## What to do:
The records below must be output exactly, with no images carried over.

::::::

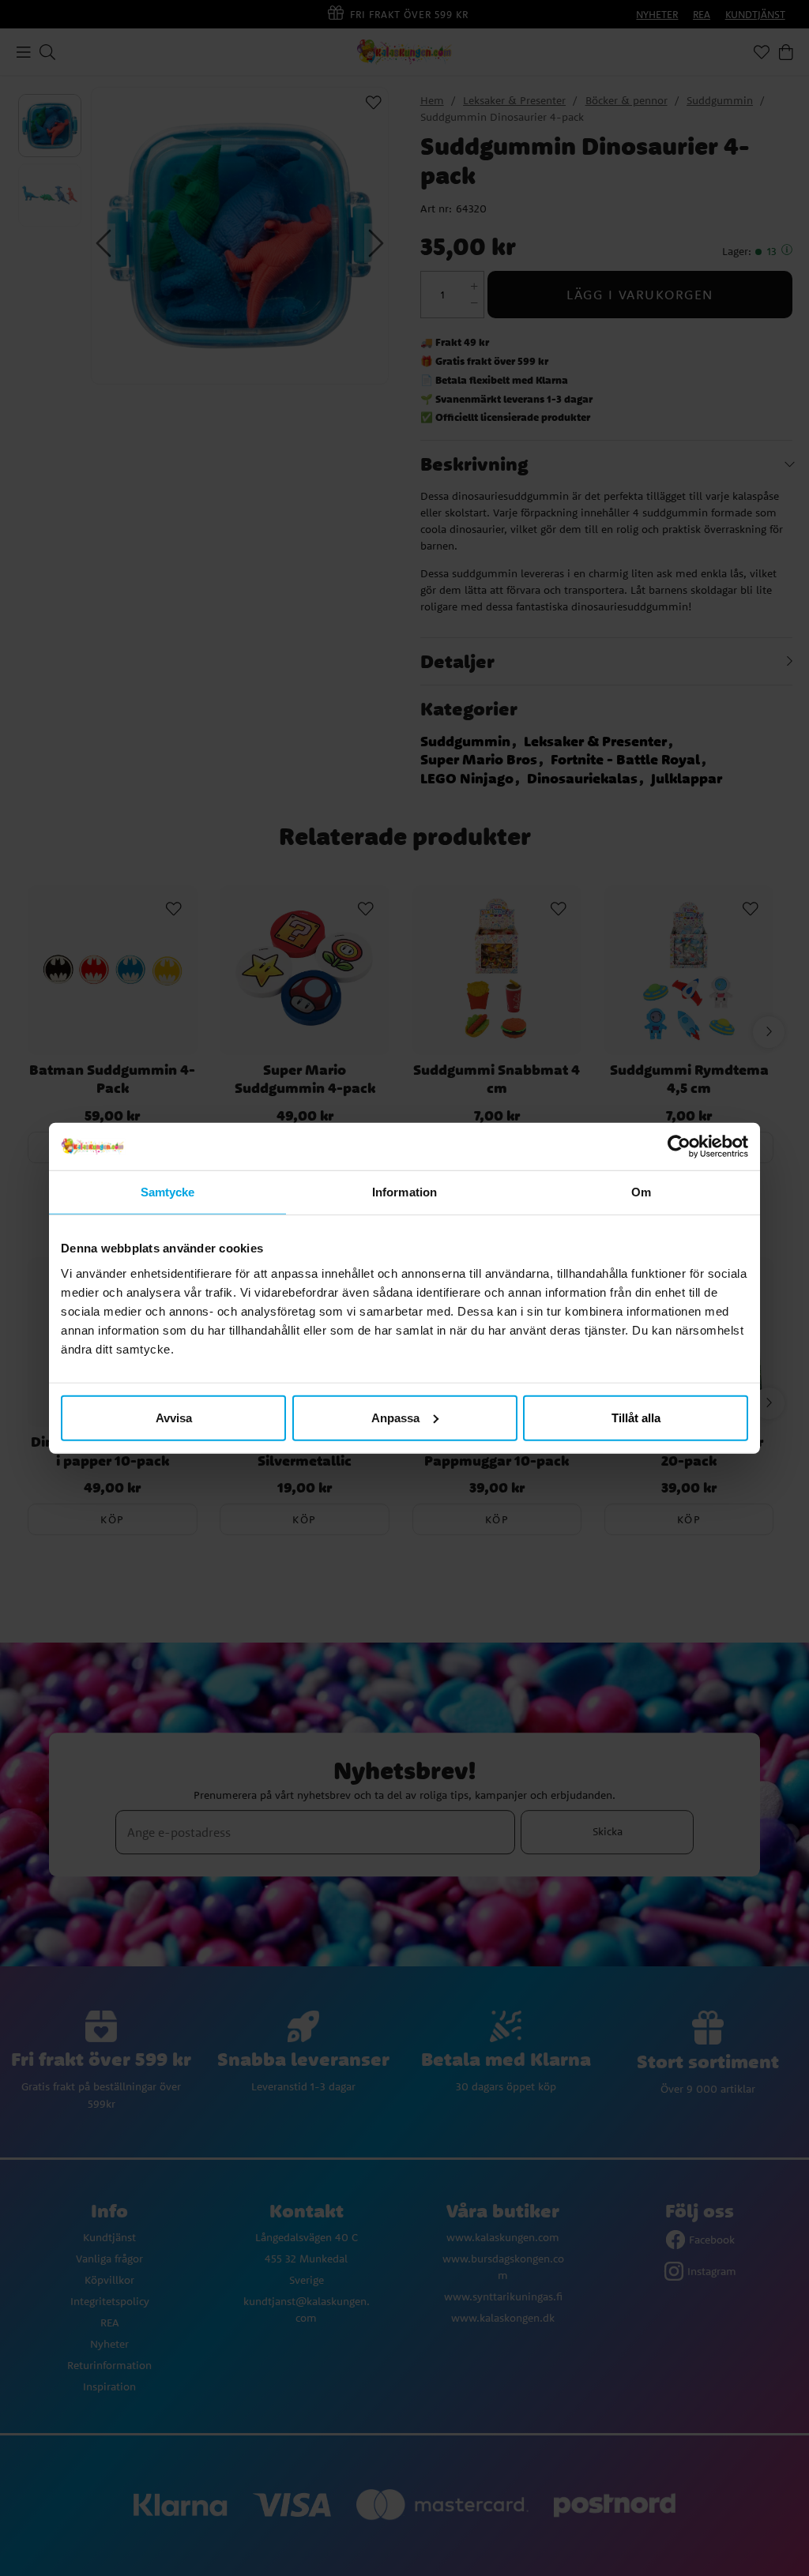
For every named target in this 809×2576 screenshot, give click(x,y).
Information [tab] (404, 1192)
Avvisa (174, 1417)
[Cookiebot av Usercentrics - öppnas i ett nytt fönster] (679, 1146)
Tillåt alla (635, 1417)
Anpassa (395, 1417)
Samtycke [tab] (168, 1192)
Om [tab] (641, 1192)
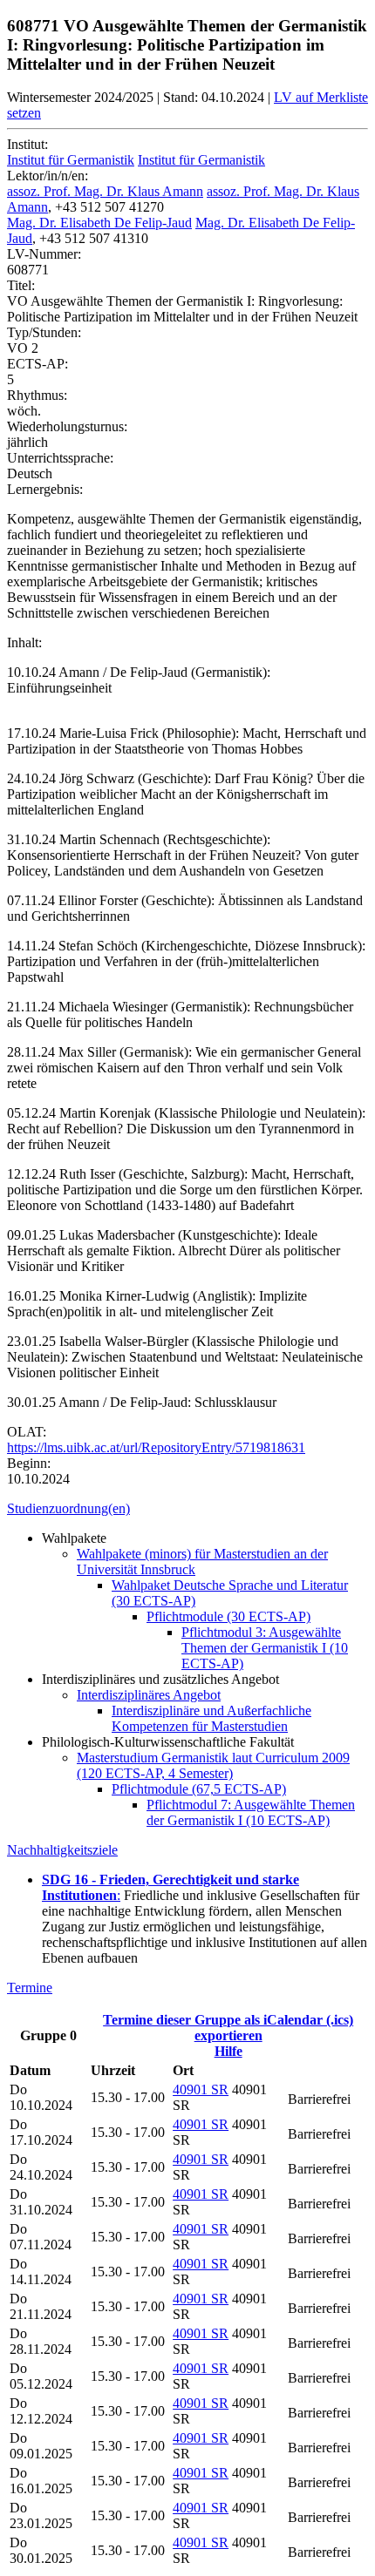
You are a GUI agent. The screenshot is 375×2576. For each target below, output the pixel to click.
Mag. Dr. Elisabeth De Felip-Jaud (99, 222)
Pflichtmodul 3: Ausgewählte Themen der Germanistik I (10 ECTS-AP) (264, 1648)
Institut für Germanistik (70, 159)
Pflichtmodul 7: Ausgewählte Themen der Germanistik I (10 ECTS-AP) (251, 1812)
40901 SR (200, 2089)
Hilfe (228, 2051)
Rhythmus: (37, 395)
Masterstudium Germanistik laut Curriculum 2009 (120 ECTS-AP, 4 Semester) (213, 1765)
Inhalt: (24, 642)
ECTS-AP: (37, 363)
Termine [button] (29, 1987)
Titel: (21, 285)
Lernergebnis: (45, 489)
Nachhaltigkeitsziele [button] (62, 1849)
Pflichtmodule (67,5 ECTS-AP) (199, 1789)
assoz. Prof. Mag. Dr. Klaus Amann (105, 191)
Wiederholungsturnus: (67, 426)
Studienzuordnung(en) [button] (68, 1508)
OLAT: (26, 1431)
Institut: (27, 144)
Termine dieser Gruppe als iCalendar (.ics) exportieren (228, 2027)
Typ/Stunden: (44, 332)
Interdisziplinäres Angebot (149, 1694)
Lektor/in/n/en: (47, 175)
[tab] (187, 1509)
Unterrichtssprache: (60, 457)
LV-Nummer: (44, 254)
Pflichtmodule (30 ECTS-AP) (228, 1616)
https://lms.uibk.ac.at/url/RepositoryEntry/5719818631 (156, 1447)
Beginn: (29, 1463)
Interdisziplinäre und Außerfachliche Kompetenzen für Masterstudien (211, 1718)
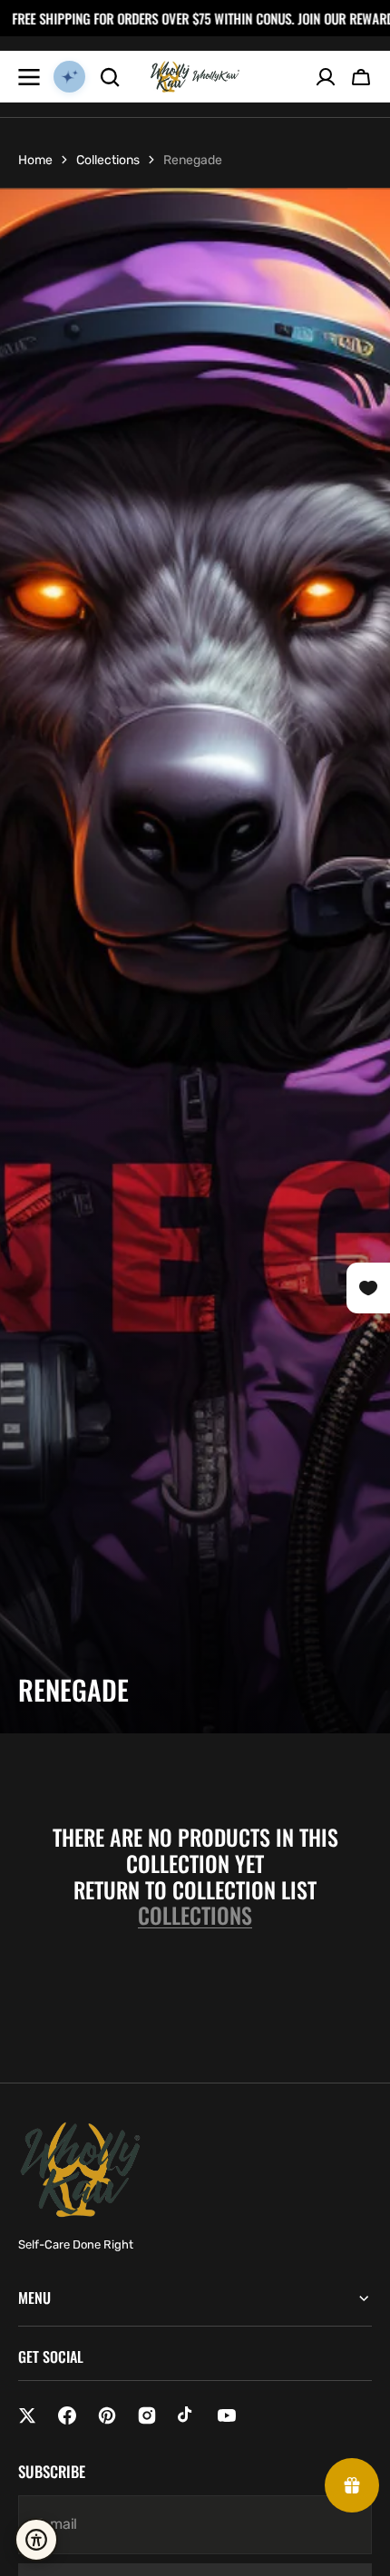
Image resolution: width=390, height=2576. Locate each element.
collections (195, 1915)
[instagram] (147, 2415)
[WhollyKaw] (195, 76)
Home (35, 160)
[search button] (110, 77)
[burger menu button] (29, 77)
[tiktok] (187, 2415)
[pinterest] (107, 2415)
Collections (108, 160)
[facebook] (67, 2415)
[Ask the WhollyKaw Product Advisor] (69, 77)
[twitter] (27, 2415)
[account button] (325, 77)
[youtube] (227, 2415)
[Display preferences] (36, 2539)
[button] (361, 77)
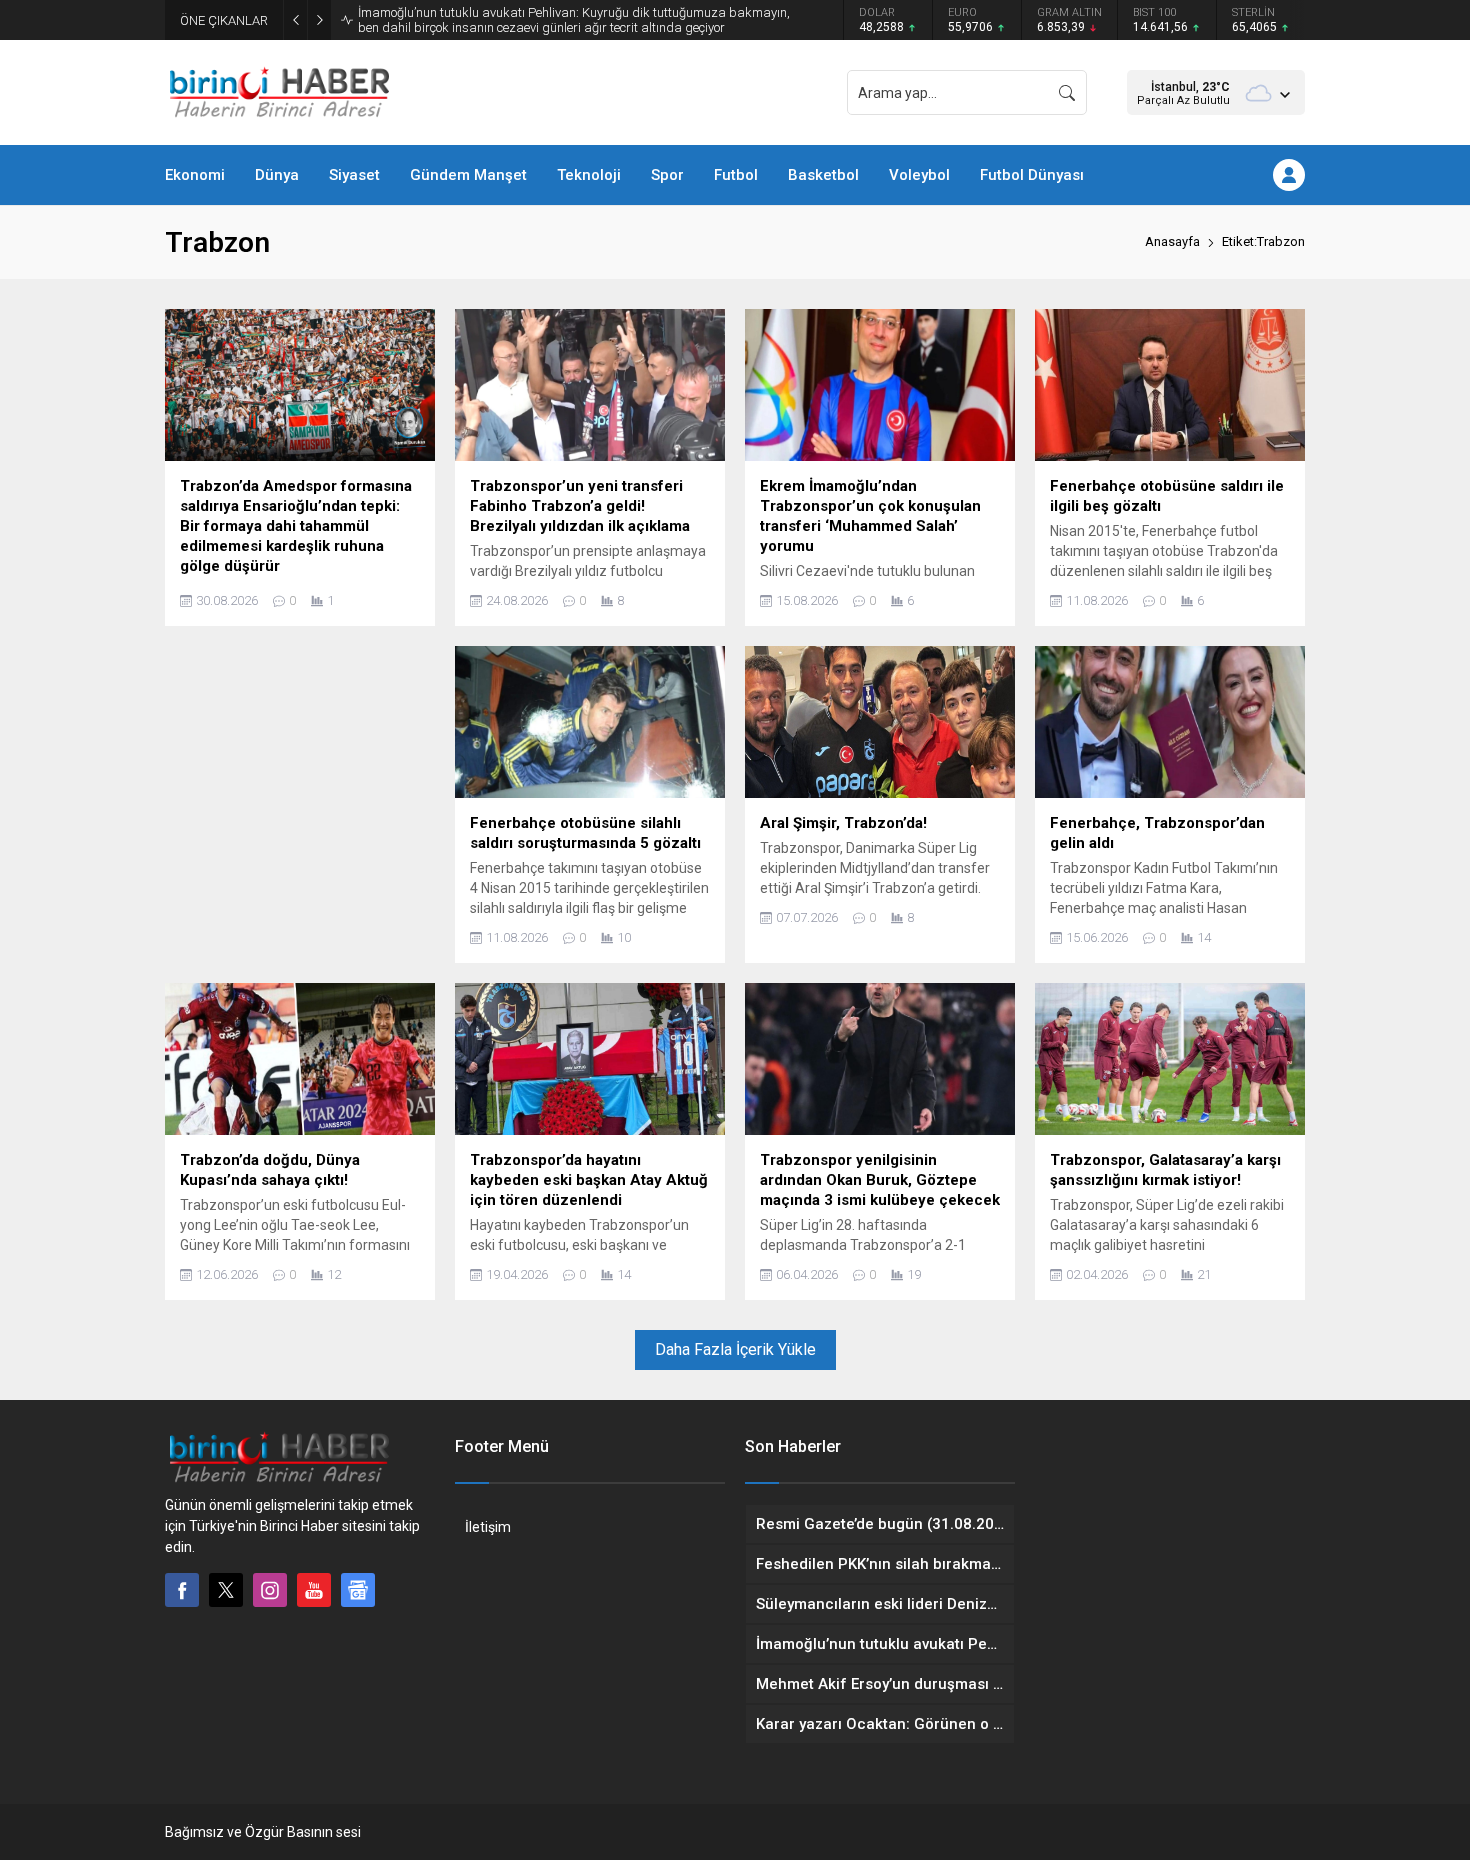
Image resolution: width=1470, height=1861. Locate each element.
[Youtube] (314, 1590)
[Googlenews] (358, 1590)
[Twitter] (226, 1590)
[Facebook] (182, 1590)
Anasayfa (1172, 241)
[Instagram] (270, 1590)
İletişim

::::::

## Your solution:
For every named target in this 809×2576 screenshot, give click(x,y).
Information [tab] (404, 1192)
Avvisa (174, 1417)
[Cookiebot av Usercentrics - öppnas i ett nytt fönster] (679, 1146)
Tillåt alla (635, 1417)
Anpassa (395, 1417)
Samtycke [tab] (168, 1192)
Om [tab] (641, 1192)
You are a GUI agent. The screenshot is 375×2576. For each target below, output the pixel to click.
Mag. Dr. Elisabeth De Felip-Jaud (99, 222)
Pflichtmodul 3: Ausgewählte Themen der Germanistik I (10 ECTS-AP) (264, 1648)
Institut für Germanistik (70, 159)
Pflichtmodul 7: Ausgewählte Themen der Germanistik I (10 ECTS-AP) (251, 1812)
40901 SR (200, 2089)
Hilfe (228, 2051)
Rhythmus: (37, 395)
Masterstudium Germanistik laut Curriculum 2009 (120 ECTS-AP, 4 Semester) (213, 1765)
Inhalt: (24, 642)
ECTS-AP: (37, 363)
Termine [button] (29, 1987)
Titel: (21, 285)
Lernergebnis: (45, 489)
Nachhaltigkeitsziele [button] (62, 1849)
Pflichtmodule (67,5 ECTS-AP) (199, 1789)
assoz. Prof. Mag. Dr. Klaus Amann (105, 191)
Wiederholungsturnus: (67, 426)
Studienzuordnung(en) [button] (68, 1508)
OLAT: (26, 1431)
Institut: (27, 144)
Termine dieser Gruppe als iCalendar (.ics) exportieren (228, 2027)
Typ/Stunden: (44, 332)
Interdisziplinäres Angebot (149, 1694)
Lektor/in/n/en: (47, 175)
[tab] (187, 1509)
Unterrichtssprache: (60, 457)
LV-Nummer: (44, 254)
Pflichtmodule (30 ECTS-AP) (228, 1616)
https://lms.uibk.ac.at/url/RepositoryEntry/5719818631 (156, 1447)
Beginn: (29, 1463)
Interdisziplinäre und Außerfachliche Kompetenzen für Masterstudien (211, 1718)
Image resolution: width=390, height=2576. Locate each element.
collections (195, 1915)
[instagram] (147, 2415)
[WhollyKaw] (195, 76)
Home (35, 160)
[search button] (110, 77)
[burger menu button] (29, 77)
[tiktok] (187, 2415)
[pinterest] (107, 2415)
Collections (108, 160)
[facebook] (67, 2415)
[Ask the WhollyKaw Product Advisor] (69, 77)
[twitter] (27, 2415)
[account button] (325, 77)
[youtube] (227, 2415)
[Display preferences] (36, 2539)
[button] (361, 77)
Image resolution: width=1470, height=1861. Locate each element.
[Youtube] (314, 1590)
[Googlenews] (358, 1590)
[Twitter] (226, 1590)
[Facebook] (182, 1590)
Anasayfa (1172, 241)
[Instagram] (270, 1590)
İletişim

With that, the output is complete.